Task instructions
Output the data below as a Markdown table with columns Row and Data line, covering the line that contains "Identify the location of logout-message: Logout" through the end of the data, inclusive, and omitting blank lines.

>>>>

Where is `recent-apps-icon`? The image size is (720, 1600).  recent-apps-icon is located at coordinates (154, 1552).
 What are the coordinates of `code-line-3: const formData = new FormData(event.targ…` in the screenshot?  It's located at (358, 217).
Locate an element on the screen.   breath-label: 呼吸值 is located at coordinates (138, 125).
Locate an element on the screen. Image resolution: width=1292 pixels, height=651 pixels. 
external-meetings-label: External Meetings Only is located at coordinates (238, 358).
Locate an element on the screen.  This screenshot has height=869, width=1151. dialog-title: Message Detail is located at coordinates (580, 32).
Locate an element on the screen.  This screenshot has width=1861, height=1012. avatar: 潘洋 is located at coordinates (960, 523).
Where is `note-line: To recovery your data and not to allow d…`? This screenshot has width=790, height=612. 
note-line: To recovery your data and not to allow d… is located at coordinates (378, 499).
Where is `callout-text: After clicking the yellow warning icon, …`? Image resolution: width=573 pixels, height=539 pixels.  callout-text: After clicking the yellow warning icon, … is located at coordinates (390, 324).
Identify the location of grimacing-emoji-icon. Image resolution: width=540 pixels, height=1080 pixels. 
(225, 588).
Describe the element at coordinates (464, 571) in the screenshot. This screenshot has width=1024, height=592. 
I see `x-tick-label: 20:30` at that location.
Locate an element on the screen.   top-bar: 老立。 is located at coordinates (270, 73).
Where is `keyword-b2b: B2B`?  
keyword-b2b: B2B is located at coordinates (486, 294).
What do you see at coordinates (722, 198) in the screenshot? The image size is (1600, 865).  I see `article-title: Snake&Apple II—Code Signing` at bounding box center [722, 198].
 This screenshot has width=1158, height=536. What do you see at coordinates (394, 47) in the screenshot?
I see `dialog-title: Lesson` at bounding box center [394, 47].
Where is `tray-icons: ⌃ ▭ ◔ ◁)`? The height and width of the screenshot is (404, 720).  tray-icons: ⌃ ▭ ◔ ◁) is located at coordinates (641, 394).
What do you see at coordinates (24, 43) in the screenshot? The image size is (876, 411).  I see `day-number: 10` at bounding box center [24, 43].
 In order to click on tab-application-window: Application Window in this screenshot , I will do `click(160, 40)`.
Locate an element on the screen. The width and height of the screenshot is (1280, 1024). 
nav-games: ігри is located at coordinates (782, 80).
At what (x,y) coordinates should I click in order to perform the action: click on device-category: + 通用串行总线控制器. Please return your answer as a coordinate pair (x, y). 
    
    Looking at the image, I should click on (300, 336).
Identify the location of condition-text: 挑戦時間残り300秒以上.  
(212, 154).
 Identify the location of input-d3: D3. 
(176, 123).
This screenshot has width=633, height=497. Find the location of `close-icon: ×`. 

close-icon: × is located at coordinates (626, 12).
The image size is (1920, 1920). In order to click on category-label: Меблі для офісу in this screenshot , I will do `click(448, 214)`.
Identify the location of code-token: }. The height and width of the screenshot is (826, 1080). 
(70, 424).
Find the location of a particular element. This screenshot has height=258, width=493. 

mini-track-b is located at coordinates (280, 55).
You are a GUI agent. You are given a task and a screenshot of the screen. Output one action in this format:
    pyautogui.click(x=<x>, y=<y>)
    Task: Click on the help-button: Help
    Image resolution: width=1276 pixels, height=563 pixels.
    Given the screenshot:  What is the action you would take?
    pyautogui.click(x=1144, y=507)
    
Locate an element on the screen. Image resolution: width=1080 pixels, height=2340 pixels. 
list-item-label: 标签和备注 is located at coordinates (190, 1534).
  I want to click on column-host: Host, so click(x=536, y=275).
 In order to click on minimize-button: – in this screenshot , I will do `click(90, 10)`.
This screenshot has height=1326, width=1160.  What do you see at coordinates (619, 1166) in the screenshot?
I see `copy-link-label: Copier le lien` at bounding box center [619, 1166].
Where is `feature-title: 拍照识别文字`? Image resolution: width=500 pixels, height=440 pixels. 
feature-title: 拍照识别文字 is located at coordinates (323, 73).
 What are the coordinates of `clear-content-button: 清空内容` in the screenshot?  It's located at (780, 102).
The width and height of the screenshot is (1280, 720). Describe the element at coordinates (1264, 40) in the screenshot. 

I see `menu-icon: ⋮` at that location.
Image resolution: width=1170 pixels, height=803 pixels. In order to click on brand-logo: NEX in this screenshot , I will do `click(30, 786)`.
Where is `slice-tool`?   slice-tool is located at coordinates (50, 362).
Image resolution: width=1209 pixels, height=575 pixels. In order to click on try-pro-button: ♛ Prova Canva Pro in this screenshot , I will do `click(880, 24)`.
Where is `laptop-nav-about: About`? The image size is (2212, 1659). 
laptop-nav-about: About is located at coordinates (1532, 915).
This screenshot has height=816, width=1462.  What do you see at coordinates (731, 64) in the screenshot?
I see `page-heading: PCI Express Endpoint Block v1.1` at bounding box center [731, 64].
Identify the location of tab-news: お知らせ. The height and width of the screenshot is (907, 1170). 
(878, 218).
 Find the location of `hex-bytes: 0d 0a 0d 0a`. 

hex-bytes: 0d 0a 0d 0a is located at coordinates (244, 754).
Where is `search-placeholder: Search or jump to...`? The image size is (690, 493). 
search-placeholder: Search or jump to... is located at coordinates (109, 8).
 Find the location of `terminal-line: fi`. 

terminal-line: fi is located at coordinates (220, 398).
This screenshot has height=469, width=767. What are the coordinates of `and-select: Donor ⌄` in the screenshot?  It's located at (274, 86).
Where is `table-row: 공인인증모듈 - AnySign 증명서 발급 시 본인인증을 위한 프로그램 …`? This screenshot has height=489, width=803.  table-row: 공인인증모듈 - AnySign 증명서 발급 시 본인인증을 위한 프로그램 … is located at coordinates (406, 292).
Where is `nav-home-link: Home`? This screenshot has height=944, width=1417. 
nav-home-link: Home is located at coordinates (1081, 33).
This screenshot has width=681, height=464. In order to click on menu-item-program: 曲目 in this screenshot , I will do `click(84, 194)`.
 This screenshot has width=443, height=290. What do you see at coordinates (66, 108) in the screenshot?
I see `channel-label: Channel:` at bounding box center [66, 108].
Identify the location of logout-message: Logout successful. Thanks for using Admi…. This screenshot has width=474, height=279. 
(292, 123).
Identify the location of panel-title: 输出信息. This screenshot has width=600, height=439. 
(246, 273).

<<<<

Exercise answer
| Row | Data line |
|---|---|
| 1 | Identify the location of logout-message: Logout successful. Thanks for using Admi…. This screenshot has width=474, height=279.  |
| 2 | (292, 123). |
| 3 | Identify the location of panel-title: 输出信息. This screenshot has width=600, height=439.  |
| 4 | (246, 273). |